» **Dataset extract**:
━━━

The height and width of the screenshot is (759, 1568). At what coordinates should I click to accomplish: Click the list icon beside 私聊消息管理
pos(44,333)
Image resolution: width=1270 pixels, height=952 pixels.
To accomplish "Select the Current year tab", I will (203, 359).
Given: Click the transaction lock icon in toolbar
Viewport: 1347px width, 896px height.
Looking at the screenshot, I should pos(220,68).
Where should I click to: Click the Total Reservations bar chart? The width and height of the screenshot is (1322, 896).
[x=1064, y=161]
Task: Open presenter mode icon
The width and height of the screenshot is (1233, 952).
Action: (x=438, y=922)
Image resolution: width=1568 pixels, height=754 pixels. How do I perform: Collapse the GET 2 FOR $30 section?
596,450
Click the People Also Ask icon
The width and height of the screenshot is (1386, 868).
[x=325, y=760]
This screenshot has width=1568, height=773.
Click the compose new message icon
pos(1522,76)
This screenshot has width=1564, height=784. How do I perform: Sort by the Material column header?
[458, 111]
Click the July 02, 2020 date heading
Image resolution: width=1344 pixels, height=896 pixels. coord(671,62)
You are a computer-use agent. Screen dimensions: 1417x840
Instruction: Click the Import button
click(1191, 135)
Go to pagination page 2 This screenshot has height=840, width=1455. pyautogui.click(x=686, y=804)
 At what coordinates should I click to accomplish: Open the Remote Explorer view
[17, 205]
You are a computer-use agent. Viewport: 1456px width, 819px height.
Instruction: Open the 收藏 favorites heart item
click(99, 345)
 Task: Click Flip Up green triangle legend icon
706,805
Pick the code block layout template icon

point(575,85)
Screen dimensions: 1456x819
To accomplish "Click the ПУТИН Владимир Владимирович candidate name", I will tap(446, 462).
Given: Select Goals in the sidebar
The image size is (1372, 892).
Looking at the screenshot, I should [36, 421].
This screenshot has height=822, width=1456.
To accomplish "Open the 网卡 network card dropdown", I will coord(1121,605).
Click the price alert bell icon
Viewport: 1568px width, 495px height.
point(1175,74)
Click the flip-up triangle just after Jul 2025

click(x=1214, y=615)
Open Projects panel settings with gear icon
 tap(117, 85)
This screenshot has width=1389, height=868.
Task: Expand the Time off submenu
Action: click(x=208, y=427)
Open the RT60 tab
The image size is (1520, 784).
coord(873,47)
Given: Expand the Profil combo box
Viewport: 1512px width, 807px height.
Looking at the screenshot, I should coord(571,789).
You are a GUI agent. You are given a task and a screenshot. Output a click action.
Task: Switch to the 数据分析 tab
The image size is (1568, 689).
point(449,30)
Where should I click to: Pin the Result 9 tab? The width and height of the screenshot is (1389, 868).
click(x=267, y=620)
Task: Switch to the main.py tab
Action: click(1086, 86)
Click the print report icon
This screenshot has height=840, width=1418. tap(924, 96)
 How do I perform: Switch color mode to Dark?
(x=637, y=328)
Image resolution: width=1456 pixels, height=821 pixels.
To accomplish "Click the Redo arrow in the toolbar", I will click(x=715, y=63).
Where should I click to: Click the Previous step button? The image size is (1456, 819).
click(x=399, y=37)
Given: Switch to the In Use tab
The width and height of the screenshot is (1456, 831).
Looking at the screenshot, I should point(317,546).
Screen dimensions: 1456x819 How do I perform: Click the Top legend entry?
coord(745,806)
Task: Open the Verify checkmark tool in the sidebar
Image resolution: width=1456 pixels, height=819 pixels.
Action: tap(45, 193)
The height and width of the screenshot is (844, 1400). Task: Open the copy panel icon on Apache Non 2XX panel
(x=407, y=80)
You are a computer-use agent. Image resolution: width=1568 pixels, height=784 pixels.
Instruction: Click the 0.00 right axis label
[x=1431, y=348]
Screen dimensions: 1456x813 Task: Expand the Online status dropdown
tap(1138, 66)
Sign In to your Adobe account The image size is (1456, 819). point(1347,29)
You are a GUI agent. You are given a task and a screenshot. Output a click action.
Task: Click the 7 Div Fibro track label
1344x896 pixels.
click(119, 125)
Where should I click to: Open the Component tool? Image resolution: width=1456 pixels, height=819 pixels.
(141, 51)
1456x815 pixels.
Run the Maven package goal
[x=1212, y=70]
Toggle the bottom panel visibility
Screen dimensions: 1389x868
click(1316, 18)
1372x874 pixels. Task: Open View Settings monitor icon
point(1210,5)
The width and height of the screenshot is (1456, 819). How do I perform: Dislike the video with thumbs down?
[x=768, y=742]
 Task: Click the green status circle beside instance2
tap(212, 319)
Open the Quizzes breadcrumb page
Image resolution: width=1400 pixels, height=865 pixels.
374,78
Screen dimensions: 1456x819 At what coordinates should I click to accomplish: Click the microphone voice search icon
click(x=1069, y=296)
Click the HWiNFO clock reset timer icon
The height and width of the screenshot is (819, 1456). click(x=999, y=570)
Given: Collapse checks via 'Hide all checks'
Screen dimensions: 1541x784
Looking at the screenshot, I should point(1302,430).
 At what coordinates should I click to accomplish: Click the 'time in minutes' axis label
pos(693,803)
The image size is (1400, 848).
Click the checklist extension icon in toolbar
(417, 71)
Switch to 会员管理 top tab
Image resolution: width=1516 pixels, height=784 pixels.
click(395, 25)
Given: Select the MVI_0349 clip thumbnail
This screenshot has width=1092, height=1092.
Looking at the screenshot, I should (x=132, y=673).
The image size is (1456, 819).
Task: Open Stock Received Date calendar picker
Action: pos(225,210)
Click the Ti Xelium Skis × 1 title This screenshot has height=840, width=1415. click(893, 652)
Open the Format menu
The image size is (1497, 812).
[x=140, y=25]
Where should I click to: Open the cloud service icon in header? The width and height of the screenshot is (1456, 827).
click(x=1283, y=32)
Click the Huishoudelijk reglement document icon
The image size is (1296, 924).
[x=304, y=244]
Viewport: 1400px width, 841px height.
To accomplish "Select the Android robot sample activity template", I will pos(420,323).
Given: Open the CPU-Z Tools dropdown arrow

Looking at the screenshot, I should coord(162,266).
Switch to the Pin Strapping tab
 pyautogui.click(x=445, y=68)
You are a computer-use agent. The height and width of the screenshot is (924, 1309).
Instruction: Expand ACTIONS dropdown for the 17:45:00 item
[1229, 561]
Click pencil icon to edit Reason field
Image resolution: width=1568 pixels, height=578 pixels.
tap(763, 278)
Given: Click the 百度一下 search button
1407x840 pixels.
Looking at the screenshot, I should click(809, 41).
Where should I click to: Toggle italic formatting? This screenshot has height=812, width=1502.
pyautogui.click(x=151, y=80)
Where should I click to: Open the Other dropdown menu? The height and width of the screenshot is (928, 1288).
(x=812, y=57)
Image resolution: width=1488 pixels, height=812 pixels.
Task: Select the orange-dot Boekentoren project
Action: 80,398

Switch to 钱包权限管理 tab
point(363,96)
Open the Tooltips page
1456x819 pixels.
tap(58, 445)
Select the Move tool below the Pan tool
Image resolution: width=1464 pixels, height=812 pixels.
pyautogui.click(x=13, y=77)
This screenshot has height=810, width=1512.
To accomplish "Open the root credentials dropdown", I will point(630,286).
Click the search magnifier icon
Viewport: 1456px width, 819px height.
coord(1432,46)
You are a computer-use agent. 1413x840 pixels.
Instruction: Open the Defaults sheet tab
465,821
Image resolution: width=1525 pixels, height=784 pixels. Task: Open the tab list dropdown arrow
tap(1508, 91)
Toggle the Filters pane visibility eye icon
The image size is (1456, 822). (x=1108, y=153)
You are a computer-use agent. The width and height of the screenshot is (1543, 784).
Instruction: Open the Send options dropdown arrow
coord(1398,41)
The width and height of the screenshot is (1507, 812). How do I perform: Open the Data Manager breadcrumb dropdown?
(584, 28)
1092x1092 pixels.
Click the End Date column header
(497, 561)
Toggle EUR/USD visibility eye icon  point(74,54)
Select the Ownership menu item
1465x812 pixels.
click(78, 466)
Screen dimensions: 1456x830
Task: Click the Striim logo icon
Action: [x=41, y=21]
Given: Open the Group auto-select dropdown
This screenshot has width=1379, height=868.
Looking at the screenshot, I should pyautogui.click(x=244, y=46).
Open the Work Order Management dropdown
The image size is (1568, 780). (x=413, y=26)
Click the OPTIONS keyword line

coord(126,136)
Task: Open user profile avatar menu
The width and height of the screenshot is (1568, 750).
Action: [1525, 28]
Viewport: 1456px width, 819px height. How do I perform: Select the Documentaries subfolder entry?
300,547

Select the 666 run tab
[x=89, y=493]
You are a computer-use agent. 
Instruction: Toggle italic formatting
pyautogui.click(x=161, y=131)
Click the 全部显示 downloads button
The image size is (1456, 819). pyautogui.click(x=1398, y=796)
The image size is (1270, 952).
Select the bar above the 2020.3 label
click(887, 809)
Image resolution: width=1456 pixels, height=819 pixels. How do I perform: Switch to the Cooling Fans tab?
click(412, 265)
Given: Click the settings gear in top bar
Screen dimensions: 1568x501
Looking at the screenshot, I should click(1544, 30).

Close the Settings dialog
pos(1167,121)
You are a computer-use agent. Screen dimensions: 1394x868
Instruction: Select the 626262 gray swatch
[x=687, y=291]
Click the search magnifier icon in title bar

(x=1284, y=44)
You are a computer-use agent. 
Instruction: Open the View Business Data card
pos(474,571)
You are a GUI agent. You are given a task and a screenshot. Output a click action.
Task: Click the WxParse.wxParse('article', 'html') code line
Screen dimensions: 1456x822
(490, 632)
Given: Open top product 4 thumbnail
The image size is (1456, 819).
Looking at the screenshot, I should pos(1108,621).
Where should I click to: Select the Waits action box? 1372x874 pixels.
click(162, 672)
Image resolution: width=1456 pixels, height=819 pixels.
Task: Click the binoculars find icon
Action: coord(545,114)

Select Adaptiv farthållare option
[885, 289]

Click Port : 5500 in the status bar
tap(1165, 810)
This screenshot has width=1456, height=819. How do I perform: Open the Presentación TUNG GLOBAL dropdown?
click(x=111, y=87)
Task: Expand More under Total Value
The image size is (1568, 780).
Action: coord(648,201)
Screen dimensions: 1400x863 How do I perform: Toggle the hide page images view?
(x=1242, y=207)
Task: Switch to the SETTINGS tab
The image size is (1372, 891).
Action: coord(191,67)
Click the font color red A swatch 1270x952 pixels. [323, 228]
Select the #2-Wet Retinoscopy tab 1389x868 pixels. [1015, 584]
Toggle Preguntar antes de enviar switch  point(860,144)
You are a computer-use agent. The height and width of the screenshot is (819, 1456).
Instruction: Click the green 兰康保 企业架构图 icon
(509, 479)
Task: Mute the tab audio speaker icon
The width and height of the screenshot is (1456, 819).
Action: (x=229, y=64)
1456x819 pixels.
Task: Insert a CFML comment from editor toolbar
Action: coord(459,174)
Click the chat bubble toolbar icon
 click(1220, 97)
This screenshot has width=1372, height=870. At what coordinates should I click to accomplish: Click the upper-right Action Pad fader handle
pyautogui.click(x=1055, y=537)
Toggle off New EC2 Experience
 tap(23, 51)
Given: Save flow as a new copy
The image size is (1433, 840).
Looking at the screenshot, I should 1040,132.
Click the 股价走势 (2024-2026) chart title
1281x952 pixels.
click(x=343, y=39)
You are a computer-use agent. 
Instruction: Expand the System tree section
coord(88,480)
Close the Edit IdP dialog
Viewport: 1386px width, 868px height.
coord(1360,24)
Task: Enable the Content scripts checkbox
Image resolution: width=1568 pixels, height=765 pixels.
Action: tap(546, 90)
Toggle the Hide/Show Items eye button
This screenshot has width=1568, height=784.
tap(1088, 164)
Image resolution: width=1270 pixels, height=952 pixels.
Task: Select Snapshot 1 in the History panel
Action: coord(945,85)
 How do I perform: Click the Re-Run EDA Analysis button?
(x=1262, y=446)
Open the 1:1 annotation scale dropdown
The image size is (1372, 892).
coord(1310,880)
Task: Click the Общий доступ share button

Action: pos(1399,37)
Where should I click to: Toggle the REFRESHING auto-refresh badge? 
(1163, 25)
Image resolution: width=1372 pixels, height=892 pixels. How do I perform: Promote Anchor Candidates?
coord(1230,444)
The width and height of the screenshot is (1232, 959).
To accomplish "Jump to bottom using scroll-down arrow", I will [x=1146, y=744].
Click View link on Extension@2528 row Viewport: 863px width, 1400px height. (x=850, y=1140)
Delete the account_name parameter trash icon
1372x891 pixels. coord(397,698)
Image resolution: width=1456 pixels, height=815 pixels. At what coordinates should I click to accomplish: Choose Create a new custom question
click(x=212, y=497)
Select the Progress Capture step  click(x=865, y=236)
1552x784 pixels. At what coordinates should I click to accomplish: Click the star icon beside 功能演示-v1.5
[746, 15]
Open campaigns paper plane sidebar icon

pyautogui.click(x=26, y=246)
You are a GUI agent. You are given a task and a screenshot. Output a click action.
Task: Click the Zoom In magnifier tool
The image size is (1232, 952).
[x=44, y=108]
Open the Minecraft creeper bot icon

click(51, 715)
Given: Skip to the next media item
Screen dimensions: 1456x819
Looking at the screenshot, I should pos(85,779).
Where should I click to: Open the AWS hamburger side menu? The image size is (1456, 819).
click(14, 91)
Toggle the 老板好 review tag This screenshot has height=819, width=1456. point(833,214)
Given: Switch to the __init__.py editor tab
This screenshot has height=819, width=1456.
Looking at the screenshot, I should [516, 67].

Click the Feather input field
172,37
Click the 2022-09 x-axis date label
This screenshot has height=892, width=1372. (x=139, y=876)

━━━

» **What is needed**: Take every line above where "thumbnail" appears and copy it.

» **Output of the exercise**:
Given: Select the MVI_0349 clip thumbnail
Given: Open top product 4 thumbnail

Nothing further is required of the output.